A METHOD FOR STORING INFORMATION IN DNA Field of the invention
The present invention relates to a method for storing information in DNA. The method of invention comprises storing information in DNA. The present invention addresses storage for all kind of digital information whether it is a text file, an image file or an audio file. Large sequences are divided into multiple segments. Background of the invention
DNA is the best molecular electronic device ever produced on the earth because DNA can store, process and provide information for growth and maintenance of living system. All living species are as a result of single cell produced during reproduction. In most of the cases this single cell does not have most of the materials required for fabricating a living system but contains all the information and processing capability to fabricate living spaces by taking materials from environment, for example, fabrication of baby from Zygote which contains rearranged DNA sequences of parents. DNA is ready to use nanowire of 2 nm and can be synthesized in any sequence of four bases i.e. ATGC. DNA of every living organism (micro/macro) consist of large number of DNA segments where each segment represents a processor to execute a particular biological process for growth and maintaining life. Other important characteristics of DNA which makes it material of choice for future molecular devices are: DNA the building block of life, can store information for billion of years, . The tremendous information storage capacity of DNA can be imagined from the fact that 1 gram of DNA contains as much information as 1 trillion CD's1' four bases (A,T,G,C) instead of 0 and 1, extremely energy efficient (1019 operations per joule), synthesis of any imaginable sequence is possible and semiconductor are approaching limit.

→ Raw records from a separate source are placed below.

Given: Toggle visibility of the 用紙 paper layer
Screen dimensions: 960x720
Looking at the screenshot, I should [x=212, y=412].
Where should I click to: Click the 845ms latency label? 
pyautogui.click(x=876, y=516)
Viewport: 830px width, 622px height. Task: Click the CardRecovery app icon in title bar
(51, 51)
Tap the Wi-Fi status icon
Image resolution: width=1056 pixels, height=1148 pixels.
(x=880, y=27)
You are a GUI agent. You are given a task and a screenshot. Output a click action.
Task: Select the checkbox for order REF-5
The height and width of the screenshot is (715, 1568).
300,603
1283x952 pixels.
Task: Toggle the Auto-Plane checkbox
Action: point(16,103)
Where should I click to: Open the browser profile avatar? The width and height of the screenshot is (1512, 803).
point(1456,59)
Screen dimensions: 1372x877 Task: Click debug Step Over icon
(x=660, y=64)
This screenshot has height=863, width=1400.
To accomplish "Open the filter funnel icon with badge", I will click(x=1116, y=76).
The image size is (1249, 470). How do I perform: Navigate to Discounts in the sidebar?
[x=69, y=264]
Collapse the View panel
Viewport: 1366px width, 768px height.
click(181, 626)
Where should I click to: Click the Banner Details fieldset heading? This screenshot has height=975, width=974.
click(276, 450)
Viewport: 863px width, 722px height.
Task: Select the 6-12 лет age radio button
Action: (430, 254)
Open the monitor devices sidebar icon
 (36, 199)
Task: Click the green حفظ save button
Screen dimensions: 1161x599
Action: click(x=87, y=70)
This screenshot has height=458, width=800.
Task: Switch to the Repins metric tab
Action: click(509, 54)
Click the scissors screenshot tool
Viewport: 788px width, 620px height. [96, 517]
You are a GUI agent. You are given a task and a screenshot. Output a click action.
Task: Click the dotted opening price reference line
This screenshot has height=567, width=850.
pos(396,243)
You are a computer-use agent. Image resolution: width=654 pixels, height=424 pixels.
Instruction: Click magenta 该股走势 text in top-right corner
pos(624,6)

Clelland et al., 1999[2], and Bancroft, et al. 2001 [3] [U.S. patent no. 6,312,911], have developed the DNA based steganographic technique for sending the secret messages. Although their prime objective was steganography (the art of information hiding), they used DNA as storage an transmission device for secret message. They encrypted the plaintext message into the DNA sequences and retrieved the message using the encryption/decryption key. They used three DNA bases for representing a single alphanumeric character, as DNA has 4 bases (A, T, C, G) so a maximum of 64 (4x4x4) ASCII character can be formed using this scheme. Whereas, a total of 256 extended ASCII characters are required to represent complete set of digital information. Hence, Clelland' s scheme cannot be used to address complete set of digital information and has limited scope.
Objects of the invention
The main object of the present invention is to develop a comprehensive DNA based information storage technique.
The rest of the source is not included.